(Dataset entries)
-----

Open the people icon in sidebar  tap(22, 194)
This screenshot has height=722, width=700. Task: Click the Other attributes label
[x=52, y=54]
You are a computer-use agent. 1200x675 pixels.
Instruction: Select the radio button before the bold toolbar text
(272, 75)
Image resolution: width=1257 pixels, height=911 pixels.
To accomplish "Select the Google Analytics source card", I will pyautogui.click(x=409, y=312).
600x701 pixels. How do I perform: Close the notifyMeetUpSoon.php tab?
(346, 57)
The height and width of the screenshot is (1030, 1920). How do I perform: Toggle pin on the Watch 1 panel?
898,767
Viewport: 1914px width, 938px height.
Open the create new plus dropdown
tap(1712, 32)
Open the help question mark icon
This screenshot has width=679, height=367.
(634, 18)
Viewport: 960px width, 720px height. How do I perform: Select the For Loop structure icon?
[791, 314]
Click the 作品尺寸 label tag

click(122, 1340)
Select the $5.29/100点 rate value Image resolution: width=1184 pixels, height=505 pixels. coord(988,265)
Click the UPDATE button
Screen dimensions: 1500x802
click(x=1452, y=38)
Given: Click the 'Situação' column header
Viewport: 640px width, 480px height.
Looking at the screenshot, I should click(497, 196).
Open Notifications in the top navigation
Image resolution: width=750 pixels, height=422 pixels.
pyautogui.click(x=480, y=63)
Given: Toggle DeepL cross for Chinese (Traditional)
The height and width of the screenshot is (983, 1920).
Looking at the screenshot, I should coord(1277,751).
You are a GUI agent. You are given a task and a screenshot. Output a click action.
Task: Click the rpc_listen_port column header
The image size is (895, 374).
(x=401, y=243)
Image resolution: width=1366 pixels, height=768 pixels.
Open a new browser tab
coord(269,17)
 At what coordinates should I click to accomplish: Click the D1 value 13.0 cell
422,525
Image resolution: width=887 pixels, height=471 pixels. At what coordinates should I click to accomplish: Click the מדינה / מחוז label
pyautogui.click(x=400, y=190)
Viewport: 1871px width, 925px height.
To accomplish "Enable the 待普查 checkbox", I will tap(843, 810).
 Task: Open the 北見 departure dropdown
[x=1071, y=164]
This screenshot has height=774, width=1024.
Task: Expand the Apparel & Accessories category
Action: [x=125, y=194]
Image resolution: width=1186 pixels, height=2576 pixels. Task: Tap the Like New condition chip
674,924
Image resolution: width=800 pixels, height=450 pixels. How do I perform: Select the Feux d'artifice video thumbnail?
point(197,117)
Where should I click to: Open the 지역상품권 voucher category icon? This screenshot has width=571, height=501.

-----

All lines above that include the word "will" must be copied into the answer.

◆ Answer box
To accomplish "Select the Google Analytics source card", I will pyautogui.click(x=409, y=312).
To accomplish "Enable the 待普查 checkbox", I will tap(843, 810).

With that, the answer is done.